## List of tasks
A – Summarize the amplifier design brief in two sentences.
B – Pick up the amplifier design brief after its final sentence and keep writing it.

Text under study below:

A: The Nielltronix website will go live soon with a forum specifically for the open source modification of the amps, along with future projects. PandorAmp users can share schematics, data, code, and other ideas relating to the amps, and help guide us toward new projects.
Detailed Design Brief:
The input stage is based on a professional grade differential audio line stage receiver, the INA2134. The gain is set with an ultra-low THD stereo audio attenuator chip, the PGA2311. Additional gain processing and feedback processing is handled with National's performance audio dual opamp the LM833. The input stage is on a PCB in mixed SMD and thruhole technology.
The power amplifier is a push-pull class AB2 amplifier using either Russian G-807, American 807 or 1625 tubes for the power stage (user selectable), and 6SN7s for the phase splitter and gain stages. The output stage uses a high-grade M6 steel based transformer with a low-leakage-inductance bobbin, giving excellent high-frequency response. The AB2 operation point requires a fair amount of grid current on the output tubes. As such, cathode followers are used to drive the grids in high-power excursions. This is a departure from many commercial tube amps that simply use a capacitor to couple from phase splitter to output tube grid - doing so seriously affects transient response introduces IM distortion at high levels. Additionally, since the cathode followers don't care about the change in grid-circuit impedance, there is a seamless transition from A to AB2. The phase-splitter uses a novel active-tail cathode circuit, giving extremely flat gain and phase, as well as extraordinary bandwidth. Components are mounted on a PCB with all tube connections are made with MOLEX minifit and microfit connectors.
Wrapping around the tubes and the input stage are a high voltage power supply to power the tubes and a microcontroller and associated user interface hardware. Both the microcontroller and the high voltage power supply present significant departures from traditional vacuum tube amplifier design. The microcontroller adds incredible flexibility to the design. The high voltage supply is not the typical plate transformer, rectifier tube, and huge capacitor bank, rather, it is a sophisticated switch mode power supply.

End of Text under study.
Source data below:

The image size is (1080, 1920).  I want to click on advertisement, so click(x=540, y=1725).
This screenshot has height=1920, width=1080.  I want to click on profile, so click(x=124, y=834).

End of Source data.

## Answer list
A – The amplifier pairs an input stage built around the INA2134, PGA2311 and LM833 with a push-pull class AB2 tube power amplifier that uses G-807, 807 or 1625 output tubes, 6SN7 phase splitter and gain tubes, cathode followers to drive the output grids, and an M6 steel output transformer. A microcontroller and a switch mode high voltage power supply surround the tubes and input stage, and both depart significantly from traditional vacuum tube amplifier design.

B –
The high voltage power supply is a high efficiency current-mode flyback circuit, utilizing a UC3845 and a custom-wound transformer. The supply achieves roughly 82-85% efficiency depending on bias settings. The main plate voltage of the amplifier is 425VDC, the preamp tubes use 300VDC, and the fixed bias sits at -75VDC. Each voltage is supplied by the high voltage feedback amplifier. The supply has a hardware-programmable transient response and loop characteristic, meaning that the supply can sag and be just as slow and underdamped as a typical tube and cap supply, or it can be incredibly stiff and respond to transients in less than 10microseconds. The amplifier as shipped will be set for ultra-fast transient response, giving incredibly tight bass response and good speaker damping factor. Additionally, the fully regulated 300V that feeds the screens of the power tetrodes gives excellent dynamics and stability.
The microcontroller can act in "hands-off" mode, where the tubes really shine and the micro just reports things, or in a more "active" mode where the micro is in charge of controlling feedback or bias levels. The power supply is controlled by the microcontroller, as is the soft-start of the filaments. Bias points are reported as well as total hours for each tube. The microcontroller has both USB functionality and a bootload capacity, making it possible for the user to change the firmware inside the chip. The micro also has control of the filaments of the tubes - the tube filaments are protected from inrush current by the microcontroller driving a buck converter that provides a controlled current to the filaments during warmup phase.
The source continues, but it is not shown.